Velazquez Silva, G. L.; Dzigurski, J.; Vosa, U.; Taba, N.; Märtson, A.; Tootsi, K.; Ulst, K.; Müller, R.; Estonian Biobank Research Team, ; Org, E.; Laisk, T.; Mägi, R.; Läll, K.; Reimann, E.

2026-06-23 genetic and genomic medicine
10.64898/2026.06.21.26356058 medRxiv
Show abstract

Rheumatoid arthritis (RA) remains incompletely understood, limiting targeted prevention. In this work, genome-wide association study meta-analyses were performed for RA and seropositive RA, comprising approximately one million participants of European ancestry. Eight and six novel genomic risk loci were defined for RA and seropositive RA, and candidate causal genes were identified, highlighting relevant biological pathways, including established immune pathways and estrogen metabolism. Novel disease-specific polygenic risk scores (PRSs) were constructed, enhancing predictive performance over clinical risk factors (incremental C-statistics of 2.7 and 5.1 for RA and seropositive RA, respectively).

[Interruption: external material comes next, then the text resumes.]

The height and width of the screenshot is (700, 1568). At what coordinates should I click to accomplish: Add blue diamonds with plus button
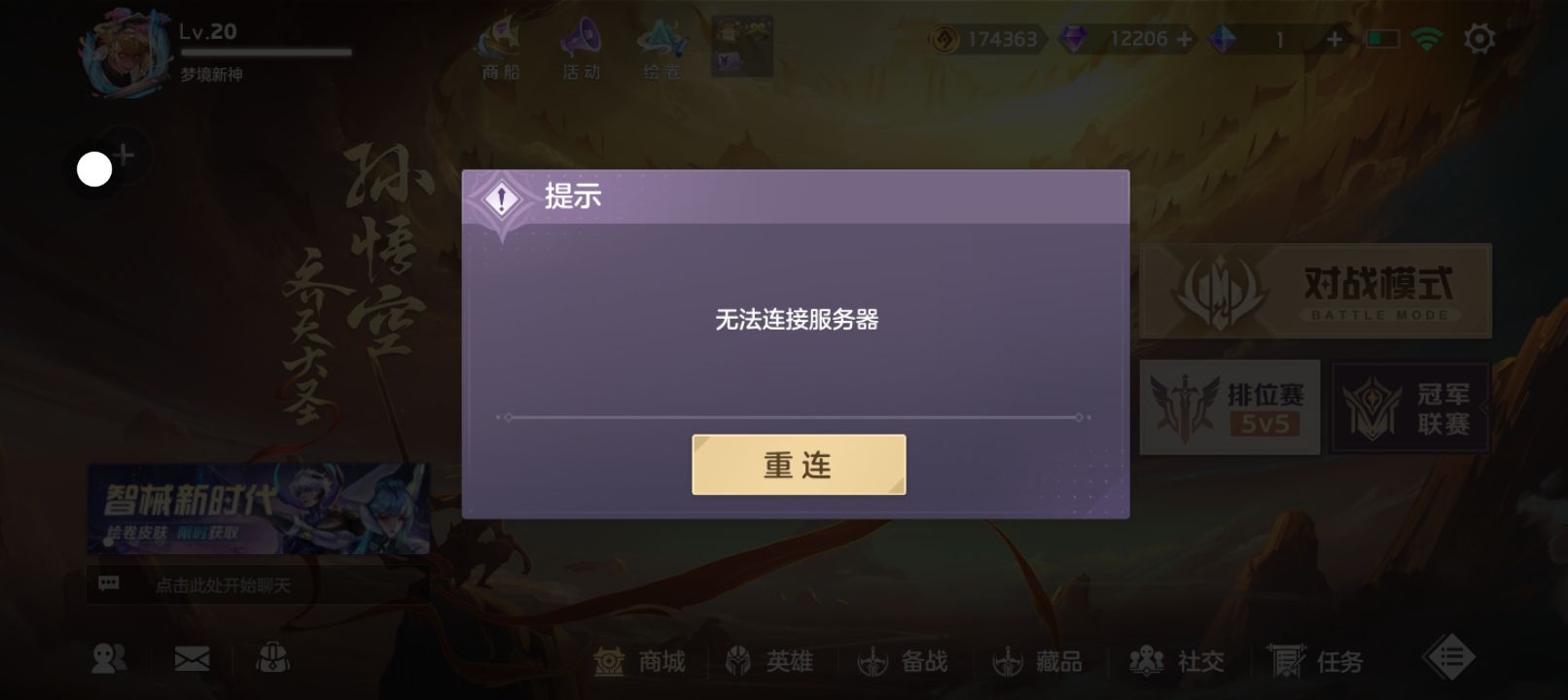point(1335,39)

In parallel, integrating metabolomic data into high-dimensional models enhanced risk stratification over models based on clinical risk factors and genomics, particularly for seropositive RA, where the hazard ratio of the highest decile increased from 4.869 to 5.697. These findings expand the understanding of genetic factors underlying RA and support the value of including PRSs in risk assessment, while suggesting metabolomic integration may further enhance risk stratification, particularly for seropositive RA.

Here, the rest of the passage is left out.